Move sampling logits to float32 (#773)

2024-07-27 17:30:12 -07:00
parent a036d41980
commit bbc07c4197
2 changed files with 43 additions and 9 deletions
--- a/python/sglang/srt/layers/logits_processor.py
+++ b/python/sglang/srt/layers/logits_processor.py
@@ -136,7 +136,7 @@ class LogitsProcessor(nn.Module):
        last_logits = torch.matmul(last_hidden, weight.T)
        if self.tp_size > 1:
            last_logits = tensor_model_parallel_all_gather(last_logits)
-        last_logits = last_logits[:, : self.config.vocab_size]
+        last_logits = last_logits[:, : self.config.vocab_size].float()

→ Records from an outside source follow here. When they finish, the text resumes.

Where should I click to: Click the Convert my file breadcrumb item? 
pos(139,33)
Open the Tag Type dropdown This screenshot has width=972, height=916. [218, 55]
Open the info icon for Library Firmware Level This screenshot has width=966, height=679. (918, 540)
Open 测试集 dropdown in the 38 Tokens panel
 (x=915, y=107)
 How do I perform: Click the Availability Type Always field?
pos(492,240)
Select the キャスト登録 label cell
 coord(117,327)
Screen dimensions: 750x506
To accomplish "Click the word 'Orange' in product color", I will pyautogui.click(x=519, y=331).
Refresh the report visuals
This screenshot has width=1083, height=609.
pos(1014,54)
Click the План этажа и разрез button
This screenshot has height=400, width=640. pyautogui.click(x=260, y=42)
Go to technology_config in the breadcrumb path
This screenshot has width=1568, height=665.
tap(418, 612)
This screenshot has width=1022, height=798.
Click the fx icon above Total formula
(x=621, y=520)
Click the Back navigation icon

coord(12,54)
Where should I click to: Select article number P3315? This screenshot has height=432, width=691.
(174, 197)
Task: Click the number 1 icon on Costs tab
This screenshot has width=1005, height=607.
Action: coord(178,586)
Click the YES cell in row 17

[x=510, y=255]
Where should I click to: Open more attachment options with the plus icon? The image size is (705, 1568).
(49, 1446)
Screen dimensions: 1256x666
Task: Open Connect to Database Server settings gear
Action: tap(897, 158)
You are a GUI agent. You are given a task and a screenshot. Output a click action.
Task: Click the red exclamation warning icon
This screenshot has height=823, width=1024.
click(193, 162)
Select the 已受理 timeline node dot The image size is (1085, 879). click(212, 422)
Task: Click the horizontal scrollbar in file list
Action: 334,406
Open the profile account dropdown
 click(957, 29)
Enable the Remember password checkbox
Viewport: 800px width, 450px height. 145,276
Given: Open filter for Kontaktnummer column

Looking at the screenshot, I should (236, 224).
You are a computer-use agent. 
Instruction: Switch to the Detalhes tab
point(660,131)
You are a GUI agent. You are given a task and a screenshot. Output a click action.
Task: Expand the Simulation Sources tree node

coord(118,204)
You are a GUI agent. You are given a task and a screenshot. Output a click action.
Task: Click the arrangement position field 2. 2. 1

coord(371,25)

        if hasattr(self.config, "final_logit_softcapping"):
            last_logits /= self.config.final_logit_softcapping
@@ -161,9 +161,9 @@ class LogitsProcessor(nn.Module):
                all_logits = torch.matmul(hidden_states, weight.T)
                if self.tp_size > 1:
                    all_logits = tensor_model_parallel_all_gather(all_logits)
-                all_logits = all_logits[:, : self.config.vocab_size]
+                all_logits = all_logits[:, : self.config.vocab_size].float()

-            all_logprobs = all_logits.float()
+            all_logprobs = all_logits
            del all_logits
            all_logprobs[:] = torch.nn.functional.log_softmax(all_logprobs, dim=-1)